My biggest problem in making this was that I ran out of gas part way through the first 40 minute cooking, even though my husband had checked it the day before and announced that we had 3/4 of a tank full. (we rely on bottled gas in this part of the hills). When the gas ran out I had to wait for the grapefruit to cool down, put it back in the fridge and wait for a gas delivery the following day before I could resume cooking- so that added an extra day of it sitting in the fridge! Not sure what difference this made, if any.
I was very surprised at how quickly the fruit boiled up once I had added sugar and the set was quite robust. The marmalade has a nice tang to it because of the whisky I added and it certainly doesn't have any bitter pithy taste. The whisky has the alcohol cooked out of it but it does give it a great warming taste and the colour is a beautiful caramel.
I will be sure to take a jar to my scottish friends when we go for dinner tomorrow evening!
Grapefruit Whisky Marmalade
Ingredients
Grapefruit - 2 kilos of fruit
Sugar - 2 kilos
whisky - 1/2 cup
Juice of 2 lemons
Water
You can change the quantity of fruit and sugar to suit how much you want to make.
Wash and dry fruit.
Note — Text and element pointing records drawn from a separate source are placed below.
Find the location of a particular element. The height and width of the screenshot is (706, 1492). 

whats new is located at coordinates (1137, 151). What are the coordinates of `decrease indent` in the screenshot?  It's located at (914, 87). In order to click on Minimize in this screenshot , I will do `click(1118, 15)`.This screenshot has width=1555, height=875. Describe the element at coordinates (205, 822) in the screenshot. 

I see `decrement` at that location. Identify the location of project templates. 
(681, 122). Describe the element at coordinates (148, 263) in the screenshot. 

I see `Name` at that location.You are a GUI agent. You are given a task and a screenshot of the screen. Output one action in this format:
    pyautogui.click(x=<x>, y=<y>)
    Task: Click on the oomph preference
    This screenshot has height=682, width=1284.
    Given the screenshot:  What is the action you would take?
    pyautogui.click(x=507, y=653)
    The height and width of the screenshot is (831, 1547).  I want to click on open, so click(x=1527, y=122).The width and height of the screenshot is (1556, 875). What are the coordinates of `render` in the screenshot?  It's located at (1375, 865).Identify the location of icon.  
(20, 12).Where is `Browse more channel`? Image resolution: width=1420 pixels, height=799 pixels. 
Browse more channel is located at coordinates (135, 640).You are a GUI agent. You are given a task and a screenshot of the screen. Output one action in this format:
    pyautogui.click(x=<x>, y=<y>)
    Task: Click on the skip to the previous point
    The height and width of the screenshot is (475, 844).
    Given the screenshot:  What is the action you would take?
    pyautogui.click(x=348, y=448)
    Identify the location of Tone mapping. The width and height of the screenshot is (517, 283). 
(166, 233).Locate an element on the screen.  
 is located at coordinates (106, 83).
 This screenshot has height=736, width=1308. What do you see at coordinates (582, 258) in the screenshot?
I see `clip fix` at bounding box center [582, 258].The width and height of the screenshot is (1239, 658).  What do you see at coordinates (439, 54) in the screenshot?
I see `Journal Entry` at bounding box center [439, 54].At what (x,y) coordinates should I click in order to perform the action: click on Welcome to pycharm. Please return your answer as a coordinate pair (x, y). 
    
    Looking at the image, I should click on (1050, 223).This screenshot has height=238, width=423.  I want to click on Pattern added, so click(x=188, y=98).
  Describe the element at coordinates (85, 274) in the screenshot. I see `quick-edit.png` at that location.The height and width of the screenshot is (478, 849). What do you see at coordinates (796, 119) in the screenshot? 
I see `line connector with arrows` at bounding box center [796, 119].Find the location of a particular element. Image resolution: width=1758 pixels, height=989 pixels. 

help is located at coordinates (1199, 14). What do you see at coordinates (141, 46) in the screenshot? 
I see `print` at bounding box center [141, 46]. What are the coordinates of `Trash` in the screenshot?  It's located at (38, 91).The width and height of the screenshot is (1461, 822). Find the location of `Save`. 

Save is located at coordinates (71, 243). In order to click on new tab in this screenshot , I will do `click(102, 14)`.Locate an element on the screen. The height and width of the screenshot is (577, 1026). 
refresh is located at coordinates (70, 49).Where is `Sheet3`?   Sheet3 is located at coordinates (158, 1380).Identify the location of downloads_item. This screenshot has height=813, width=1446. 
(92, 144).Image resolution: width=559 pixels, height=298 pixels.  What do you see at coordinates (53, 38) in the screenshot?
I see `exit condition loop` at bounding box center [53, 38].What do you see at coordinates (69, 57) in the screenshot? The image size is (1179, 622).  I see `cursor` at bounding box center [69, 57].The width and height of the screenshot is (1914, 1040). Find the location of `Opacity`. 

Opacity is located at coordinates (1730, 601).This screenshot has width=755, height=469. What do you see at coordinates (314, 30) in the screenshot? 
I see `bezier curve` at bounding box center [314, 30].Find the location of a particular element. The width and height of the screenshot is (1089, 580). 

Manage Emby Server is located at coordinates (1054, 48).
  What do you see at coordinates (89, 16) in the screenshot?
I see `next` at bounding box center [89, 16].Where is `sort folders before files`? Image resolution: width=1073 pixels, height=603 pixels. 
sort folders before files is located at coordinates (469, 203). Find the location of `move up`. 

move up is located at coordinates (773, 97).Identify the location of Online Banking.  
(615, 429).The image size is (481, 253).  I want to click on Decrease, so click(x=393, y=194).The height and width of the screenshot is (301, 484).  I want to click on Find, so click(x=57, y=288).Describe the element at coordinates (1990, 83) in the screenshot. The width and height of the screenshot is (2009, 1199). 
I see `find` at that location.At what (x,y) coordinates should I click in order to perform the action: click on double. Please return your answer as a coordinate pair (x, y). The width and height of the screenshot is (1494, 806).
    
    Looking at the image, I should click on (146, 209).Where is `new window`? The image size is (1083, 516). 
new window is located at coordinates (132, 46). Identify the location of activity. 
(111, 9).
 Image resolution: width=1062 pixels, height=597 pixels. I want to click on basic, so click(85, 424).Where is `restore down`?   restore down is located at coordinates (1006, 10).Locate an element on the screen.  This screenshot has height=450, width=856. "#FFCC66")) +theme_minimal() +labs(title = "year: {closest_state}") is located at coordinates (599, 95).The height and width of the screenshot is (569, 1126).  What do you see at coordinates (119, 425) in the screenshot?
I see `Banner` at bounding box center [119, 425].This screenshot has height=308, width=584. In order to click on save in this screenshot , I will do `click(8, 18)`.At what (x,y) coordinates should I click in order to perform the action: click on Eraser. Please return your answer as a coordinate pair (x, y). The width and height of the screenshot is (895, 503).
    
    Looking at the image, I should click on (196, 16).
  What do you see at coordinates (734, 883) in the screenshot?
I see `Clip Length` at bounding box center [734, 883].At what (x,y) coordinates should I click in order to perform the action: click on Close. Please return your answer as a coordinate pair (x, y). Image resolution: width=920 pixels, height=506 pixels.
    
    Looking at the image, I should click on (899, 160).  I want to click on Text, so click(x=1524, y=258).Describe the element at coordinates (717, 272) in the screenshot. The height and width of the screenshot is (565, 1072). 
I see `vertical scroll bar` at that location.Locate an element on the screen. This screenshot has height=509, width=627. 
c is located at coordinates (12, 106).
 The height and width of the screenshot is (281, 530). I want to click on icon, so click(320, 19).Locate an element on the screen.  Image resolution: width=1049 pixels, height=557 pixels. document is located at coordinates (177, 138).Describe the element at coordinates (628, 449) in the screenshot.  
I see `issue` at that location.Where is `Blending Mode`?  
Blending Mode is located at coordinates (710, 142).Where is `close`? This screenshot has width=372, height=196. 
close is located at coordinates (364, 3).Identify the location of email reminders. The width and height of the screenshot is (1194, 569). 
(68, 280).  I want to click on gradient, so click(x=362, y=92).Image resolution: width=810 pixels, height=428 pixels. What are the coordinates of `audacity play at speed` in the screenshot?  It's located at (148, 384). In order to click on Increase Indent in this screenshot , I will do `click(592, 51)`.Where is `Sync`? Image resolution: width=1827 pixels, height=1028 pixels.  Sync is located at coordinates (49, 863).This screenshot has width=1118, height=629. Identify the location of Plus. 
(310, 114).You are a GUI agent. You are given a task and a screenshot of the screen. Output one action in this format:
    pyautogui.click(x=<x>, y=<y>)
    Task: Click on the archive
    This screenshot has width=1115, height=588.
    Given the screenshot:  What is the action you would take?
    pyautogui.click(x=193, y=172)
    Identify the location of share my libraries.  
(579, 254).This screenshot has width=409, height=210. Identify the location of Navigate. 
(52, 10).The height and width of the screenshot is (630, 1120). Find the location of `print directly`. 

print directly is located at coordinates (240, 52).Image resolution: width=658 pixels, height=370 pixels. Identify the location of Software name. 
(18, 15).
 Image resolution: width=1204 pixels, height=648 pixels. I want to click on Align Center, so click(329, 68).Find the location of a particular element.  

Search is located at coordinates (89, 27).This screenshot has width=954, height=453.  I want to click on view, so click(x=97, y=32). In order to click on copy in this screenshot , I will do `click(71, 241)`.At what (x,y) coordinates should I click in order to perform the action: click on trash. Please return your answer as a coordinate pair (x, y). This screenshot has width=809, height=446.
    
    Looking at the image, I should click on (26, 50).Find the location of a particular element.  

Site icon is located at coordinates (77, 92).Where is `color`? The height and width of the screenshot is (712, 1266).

Don't worry about taking out the pips, that comes later.
Cut the grapefruit into quarters and finely slice.
Place in a large stainless steel pan and cover with water.
Leave to soak overnight.
Following day, bring pan to the boil and cook for approximately 40 minutes until the fruit is very soft. You will notice that over the next hour or so that the fruit is cooking, the pips will rise to the surface. You can take them off using a slotted spoon and discard.
After 40 minutes, add the sugar and stir until it has dissolved. Add lemon juice and bring back to the boil.
Continue to boil until the marmalade reaches setting point (See blog post on cherry jam for setting point and bottling information)
This takes approximately 50 - 60 minutes, but keep checking to make sure the fruit is not catching on the bottom of the pan.
Once it has reached setting point, add whisky, cook for 3 minutes to burn off the alcohol and then turn off, allow 10 minutes for it to cool and spoon into prepared jars.
I ate this the very next day, but it may be better if left for a while for flavours to develop.